A human-first mobile experience turns traditional marketing processes on its head. Instead of designing apps and other experiences around the messages marketers want to push, human-first experiences are architected from the ground up around the needs and/or preferences of individual users—regardless of when, where, why and how they engage with your business.

Martin Chow, VP of consumer apps marketing at Google, is credited with inventing the term “human-first mobile experiences.”

The term may be recent, but the goal of human centered design is not. Long before the invention of the Internet, usability, customer satisfaction and customer-centric user experiences were essential to product designers. With the advent of the Internet, these goals were critical in the design process of websites, mobile apps, etc.

And so, the role of the UX designer was born. Over the years, the art of UX design has advanced dramatically, thanks to rigorous user research, usability testing, and a hyperfocus on user goals. Today, nearly every digital experience begins with the construction of wireframes that ensure that, at their core, mobile apps and other forms of digital engagement “think” like humans and meet human needs.

> **YOUR TASK**: According to the passage on human-first mobile experiences, who is credited with inventing the term "human-first mobile experiences"?

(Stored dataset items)
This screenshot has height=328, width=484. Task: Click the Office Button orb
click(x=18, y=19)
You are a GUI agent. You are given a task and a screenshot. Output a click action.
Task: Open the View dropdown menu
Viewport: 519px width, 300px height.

> **TASK RESULT**: Martin Chow, VP of consumer apps marketing at Google.